Mayo announces second cohort of health tech start-ups

  • August 16, 2022
  • Steve Rogerson

The Mayo Clinic has announced its second cohort of health tech start-ups for its Accelerate platform.

The programme will help seven companies develop and validate their artificial intelligence-driven health care products and advance their business plans.

The immersive, 20-week programme offers participants access to Mayo Clinic experts in regulatory, clinical, technology and business domains with a focus on AI model validation and clinical readiness. Technology experts from Google and Epic also will provide workshops for the participants.

“The only way we can transform health care is by bringing together clinical experts with technology innovators,” said John Halamka, president of Mayo Clinic Platform, an initiative to improve health care through insights and knowledge derived from data. “Our Accelerate programme combines emerging companies with breakthrough ideas, leaders from Mayo’s clinical practice and our unique data-behind-glass approach to algorithm development.

He said the secure environment allowed companies to build algorithm models they can use for innovation, but the data never leave the Mayo Clinic Platform.

The programme will help participants explore ways to improve health care in a variety of areas:

  • Aesop Technology: Using machine learning on 3.2 billion patient visits, Aesop aims to make physician data entry easier, faster and less error-prone by automating diagnosis input and improving medication-related workflows. Aesop has offices in California, Colorado and Taiwan.
  • Biotia: By fighting infectious diseases with AI and genomics, Biota is leveraging DNA sequencing technology to enable personalised, data-driven discovery of microorganisms that cause illness. The company is based in New York.
  • Delfina: Tackling the maternal health crisis, Delfina’s software is monitoring health data to assess pregnancy risks, coordinate with providers and deliver a personalised care plan to improve pregnancy outcomes. Delfina has offices in San Francisco, New York and Minnesota.
  • Dynocardia: Using wearable technology for accurate real-world continuous blood pressure and other heart function measures, Dynocardia is leveraging AI to enable early detection before serious health events. The company is based in Massachusetts.
  • ImpriMed: To personalise human and animal cancer treatment, ImpriMed aims to validate an oncology platform to provide patients and clinicians with predictive information for individual cancer patients. The company has offices in California and South Korea.
  • Predicta Med: To shorten the diagnostic journey and enable early and effective treatment, Predicta Med is creating an AI-based decision support platform for early detection of autoimmune diseases. The company is based in Israel.
  • Soap Health: Soap (subjective, objective, assessment, plan) Health seeks to enhance physician productivity and insight to ensure accurate and timely pre-diagnosis – made before occurrence of symptoms – and diagnosis. The company is based in Florida.

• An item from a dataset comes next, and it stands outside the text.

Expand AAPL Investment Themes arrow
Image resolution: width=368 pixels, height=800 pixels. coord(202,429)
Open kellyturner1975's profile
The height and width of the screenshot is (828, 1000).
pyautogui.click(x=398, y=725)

Chosen from a competitive process, each company receives a benefit package that offers: access to deidentified patient data in a secure environment; AI model validation with guidance from data science experts; ability to check for fairness and bias in AI models; exploratory collaboration discussions with clinical experts; guidance to understand FDA clearance pathways; and support to plan clinical validation studies, such as clinical simulation or clinical research trials.

As part of this in-kind investment, Mayo Clinic Platform will have an equity position in the companies.

“In our first cohort, we already have seen these companies receive attention from potential investors, health care providers and others who want to support their work,” said Eric Harnisch, vice president at Mayo Clinic Platform. “We are excited to further these efforts with the second group of companies.”